A. ALEJANDRO VILCAES; MACARENA RODRIGUEZ-WALKER; JOSE L. DANIOTTI

PUERTO VARAS

Congreso; CHILEAN SOCIETY FOR CELL BIOLOGY XXVII ANNUAL MEETING; 2013

CHILEAN SOCIETY FOR CELL BIOLOGY

Introduction: Gangliosides (GS) are sialic acid-containing glycolipids expressed on plasma membranes from nearly all vertebrate cells. GS participate in a variety of physiological and pathological processes such as cell adhesion and endocytosis. GS are synthesized at the Golgi complex, but recently a number of enzymes of GS anabolism and catabolism have been shown to be associated with the plasma membrane. Neu3, a GS-specific sialidase, has been implicated in similar cellular processes as GS. However, the precise influence of Neu3 and GS on the endocytic process has not been established. Materials and methods: By biochemical and confocal microscopy techniques, we studied the role of GS and Neu3 in different endocytic processes. Results: We found an increased internalization of transferrin, the archetypical cargo for internalization through clathrin-mediated endocytosis, in cell lines expressing GS with different sialylation level. The ectopic expression of Neu3 led to a drastic decrease in transferrin endocytosis, suggesting a participation of GS in this process. However, the expression of Neu3 in GS-depleted cells maintained its effect on transferrin endocytosis. Clathrin-mediated endocytosis of LDL was also decreased after Neu3 expression. Interestingly, the internalization of Cholera toxin â-subunit, which is internalized via clathrin-independent pathways, was not modified.
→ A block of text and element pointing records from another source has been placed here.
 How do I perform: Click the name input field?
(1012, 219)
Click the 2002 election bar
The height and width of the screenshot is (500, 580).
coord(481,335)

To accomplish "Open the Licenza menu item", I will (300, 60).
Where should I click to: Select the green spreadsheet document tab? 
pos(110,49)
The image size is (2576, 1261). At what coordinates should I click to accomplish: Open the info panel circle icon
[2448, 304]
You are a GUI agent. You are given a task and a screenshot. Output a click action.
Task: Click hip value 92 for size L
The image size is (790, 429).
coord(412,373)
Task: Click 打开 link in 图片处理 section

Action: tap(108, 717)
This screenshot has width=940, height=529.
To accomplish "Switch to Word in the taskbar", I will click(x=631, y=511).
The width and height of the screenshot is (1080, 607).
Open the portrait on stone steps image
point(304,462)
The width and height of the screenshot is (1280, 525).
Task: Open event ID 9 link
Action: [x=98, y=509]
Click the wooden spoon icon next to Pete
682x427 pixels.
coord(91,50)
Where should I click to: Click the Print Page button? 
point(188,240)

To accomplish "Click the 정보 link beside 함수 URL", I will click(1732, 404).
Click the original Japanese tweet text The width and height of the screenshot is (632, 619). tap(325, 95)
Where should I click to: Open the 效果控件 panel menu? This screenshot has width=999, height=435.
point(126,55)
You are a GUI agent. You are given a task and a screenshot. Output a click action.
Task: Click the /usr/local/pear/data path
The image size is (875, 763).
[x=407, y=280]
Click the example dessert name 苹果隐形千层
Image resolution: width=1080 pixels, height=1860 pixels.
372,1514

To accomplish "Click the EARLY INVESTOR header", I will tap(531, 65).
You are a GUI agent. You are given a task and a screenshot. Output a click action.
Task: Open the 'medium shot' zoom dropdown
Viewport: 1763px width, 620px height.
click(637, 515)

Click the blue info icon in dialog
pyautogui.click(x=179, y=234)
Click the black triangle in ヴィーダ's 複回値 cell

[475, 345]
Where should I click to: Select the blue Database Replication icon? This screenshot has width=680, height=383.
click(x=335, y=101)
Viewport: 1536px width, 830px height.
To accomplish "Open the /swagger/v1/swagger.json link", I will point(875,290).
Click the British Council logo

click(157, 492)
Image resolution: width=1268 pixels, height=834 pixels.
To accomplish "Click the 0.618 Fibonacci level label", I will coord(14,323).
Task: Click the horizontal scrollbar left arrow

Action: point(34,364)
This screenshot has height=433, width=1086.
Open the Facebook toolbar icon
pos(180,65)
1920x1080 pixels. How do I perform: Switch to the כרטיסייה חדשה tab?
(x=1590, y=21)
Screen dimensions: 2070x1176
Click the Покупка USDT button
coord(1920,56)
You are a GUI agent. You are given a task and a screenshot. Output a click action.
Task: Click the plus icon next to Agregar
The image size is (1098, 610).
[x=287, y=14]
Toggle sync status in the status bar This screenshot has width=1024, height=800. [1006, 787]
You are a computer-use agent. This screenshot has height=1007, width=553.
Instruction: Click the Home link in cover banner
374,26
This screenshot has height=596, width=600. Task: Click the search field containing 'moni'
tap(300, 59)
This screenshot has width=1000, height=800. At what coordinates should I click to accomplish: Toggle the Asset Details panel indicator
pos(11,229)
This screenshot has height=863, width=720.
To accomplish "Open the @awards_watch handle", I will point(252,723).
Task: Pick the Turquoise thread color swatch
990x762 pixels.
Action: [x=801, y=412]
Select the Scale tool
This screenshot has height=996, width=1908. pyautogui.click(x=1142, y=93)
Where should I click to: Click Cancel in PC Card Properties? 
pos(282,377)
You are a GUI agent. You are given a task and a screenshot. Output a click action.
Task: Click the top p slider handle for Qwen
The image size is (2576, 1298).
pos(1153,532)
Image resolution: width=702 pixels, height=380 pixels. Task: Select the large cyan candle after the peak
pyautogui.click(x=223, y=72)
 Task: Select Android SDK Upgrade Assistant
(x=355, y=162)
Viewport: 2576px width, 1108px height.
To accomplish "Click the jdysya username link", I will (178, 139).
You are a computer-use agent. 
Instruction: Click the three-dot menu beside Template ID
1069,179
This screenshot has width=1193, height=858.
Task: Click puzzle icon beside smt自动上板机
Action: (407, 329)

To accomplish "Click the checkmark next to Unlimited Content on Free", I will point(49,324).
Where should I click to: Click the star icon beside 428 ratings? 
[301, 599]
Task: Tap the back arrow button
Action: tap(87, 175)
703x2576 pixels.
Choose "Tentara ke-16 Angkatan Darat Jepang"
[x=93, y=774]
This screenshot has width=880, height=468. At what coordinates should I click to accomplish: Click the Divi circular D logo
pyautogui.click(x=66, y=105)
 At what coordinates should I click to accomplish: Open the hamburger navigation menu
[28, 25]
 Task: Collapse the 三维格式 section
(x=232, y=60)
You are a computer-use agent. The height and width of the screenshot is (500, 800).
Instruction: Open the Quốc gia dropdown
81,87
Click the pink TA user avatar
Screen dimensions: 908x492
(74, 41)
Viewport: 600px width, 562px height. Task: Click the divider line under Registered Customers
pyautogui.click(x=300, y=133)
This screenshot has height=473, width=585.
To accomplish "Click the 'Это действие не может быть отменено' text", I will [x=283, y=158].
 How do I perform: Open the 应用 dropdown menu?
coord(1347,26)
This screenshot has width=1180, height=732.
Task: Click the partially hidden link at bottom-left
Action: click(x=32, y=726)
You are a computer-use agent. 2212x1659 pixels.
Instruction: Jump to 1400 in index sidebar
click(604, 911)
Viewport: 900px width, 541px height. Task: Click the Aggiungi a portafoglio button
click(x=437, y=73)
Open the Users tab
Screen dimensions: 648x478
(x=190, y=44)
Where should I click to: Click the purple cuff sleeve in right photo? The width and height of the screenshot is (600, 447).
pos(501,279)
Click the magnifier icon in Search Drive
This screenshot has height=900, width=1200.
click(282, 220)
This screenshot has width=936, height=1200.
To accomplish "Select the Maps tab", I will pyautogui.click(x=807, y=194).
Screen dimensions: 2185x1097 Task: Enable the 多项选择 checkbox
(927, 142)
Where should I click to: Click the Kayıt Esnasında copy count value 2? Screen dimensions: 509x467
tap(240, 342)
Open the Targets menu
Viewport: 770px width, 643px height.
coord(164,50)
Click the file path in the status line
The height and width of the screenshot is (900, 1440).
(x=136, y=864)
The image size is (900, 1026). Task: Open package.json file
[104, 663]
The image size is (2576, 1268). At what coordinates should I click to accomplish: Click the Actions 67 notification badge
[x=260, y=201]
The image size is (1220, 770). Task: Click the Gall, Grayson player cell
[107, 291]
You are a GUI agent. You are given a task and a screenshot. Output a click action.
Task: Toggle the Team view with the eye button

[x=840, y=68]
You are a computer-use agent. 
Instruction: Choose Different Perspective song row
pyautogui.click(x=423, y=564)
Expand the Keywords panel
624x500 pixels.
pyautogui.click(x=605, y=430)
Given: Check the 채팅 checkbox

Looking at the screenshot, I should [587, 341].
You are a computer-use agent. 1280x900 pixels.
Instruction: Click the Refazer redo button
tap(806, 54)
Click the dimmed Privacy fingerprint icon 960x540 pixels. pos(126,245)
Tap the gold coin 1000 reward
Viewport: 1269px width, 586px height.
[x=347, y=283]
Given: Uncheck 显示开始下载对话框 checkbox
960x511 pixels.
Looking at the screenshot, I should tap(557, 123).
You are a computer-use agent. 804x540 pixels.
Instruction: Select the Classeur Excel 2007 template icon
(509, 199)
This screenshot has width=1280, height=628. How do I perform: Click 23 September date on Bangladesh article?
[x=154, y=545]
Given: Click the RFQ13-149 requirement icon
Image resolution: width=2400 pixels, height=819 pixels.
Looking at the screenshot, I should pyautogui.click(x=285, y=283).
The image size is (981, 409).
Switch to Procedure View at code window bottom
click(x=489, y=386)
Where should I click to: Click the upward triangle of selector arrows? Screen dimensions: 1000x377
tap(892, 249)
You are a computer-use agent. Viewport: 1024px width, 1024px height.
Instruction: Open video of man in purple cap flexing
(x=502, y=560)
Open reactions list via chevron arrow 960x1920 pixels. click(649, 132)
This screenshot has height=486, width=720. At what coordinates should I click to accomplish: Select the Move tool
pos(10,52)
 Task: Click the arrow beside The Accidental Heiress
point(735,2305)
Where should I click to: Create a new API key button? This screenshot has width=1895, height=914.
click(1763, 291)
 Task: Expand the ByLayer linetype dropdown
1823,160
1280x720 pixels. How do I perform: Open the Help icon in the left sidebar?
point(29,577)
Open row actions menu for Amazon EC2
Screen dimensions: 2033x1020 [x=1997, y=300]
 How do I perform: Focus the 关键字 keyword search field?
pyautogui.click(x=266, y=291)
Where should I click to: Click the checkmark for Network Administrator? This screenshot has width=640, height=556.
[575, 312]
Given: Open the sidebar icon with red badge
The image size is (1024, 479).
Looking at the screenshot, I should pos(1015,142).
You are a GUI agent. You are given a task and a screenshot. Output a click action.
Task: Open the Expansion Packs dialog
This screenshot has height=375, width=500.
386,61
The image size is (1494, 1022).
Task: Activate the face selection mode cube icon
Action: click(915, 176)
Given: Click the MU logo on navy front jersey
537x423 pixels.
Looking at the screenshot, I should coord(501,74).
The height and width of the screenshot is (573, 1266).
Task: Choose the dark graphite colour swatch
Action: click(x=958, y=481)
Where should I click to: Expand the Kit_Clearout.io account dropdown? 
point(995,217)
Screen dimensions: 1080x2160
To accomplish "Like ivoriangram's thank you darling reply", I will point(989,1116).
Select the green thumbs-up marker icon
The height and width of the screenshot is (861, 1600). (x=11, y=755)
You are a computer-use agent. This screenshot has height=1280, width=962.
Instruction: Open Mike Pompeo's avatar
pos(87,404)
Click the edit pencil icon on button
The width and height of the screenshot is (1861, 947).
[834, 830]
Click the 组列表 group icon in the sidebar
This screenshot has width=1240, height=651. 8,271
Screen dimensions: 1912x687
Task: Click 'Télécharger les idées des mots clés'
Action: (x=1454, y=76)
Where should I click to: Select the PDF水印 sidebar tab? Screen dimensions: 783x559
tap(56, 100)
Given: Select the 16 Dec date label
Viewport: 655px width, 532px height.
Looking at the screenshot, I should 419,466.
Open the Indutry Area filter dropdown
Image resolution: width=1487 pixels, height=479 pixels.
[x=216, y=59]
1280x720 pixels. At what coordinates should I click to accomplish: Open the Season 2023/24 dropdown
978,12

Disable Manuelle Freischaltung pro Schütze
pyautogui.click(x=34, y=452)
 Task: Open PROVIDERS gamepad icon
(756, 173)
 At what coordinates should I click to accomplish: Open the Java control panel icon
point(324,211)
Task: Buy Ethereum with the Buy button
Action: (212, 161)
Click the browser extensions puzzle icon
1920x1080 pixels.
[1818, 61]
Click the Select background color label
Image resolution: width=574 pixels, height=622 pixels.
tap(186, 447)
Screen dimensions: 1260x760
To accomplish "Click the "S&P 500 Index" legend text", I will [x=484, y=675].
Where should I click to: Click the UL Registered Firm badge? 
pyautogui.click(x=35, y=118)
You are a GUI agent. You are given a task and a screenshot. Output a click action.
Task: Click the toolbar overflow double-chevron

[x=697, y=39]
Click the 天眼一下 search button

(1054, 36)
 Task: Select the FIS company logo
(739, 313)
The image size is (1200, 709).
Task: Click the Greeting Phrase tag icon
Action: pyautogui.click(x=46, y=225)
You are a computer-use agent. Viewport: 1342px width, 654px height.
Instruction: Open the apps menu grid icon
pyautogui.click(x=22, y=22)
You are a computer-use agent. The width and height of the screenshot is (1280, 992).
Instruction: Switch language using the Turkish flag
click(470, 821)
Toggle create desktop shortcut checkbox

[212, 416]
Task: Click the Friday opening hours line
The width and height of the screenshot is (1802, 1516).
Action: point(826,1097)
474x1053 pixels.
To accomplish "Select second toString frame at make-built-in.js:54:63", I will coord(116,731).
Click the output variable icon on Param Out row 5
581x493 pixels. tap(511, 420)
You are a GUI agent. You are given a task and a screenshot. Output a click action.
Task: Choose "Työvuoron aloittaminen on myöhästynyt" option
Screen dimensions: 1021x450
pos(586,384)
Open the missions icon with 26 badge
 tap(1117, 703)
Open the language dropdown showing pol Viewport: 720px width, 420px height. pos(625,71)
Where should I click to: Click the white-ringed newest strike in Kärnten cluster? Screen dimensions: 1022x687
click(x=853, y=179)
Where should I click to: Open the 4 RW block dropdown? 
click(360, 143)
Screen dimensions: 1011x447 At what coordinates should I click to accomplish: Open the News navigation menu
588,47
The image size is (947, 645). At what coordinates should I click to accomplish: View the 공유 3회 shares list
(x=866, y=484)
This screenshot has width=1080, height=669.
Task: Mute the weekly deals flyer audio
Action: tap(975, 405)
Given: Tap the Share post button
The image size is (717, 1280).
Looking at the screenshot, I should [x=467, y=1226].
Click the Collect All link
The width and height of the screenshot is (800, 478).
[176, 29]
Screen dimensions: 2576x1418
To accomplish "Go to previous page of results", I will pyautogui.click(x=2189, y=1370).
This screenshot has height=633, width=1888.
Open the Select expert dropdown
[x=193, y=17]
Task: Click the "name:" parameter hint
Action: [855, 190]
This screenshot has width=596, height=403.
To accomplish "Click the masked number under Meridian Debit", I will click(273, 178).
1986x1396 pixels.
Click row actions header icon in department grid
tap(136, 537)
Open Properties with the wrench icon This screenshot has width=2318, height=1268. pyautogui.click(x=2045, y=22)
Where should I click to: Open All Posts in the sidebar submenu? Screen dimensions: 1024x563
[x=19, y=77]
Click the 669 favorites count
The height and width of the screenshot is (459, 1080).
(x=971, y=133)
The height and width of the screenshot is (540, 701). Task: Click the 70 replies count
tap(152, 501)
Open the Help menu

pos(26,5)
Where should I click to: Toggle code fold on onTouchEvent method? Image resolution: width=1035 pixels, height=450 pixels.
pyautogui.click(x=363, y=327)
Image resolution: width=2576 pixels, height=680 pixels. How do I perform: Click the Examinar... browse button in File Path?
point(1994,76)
Furthermore, the intracellular distribution of caveolin-1 remains without changes in cells expressing Neu3, suggesting a close relationship between Neu3 activity and clathrin-mediated endocytosis. Discussion: The results suggest that the effect of Neu3 on the internalization of cargos via clathrin is probably independent of its action on GS, suggesting a novel role of this sialidase on clathrin-mediated endocytosis.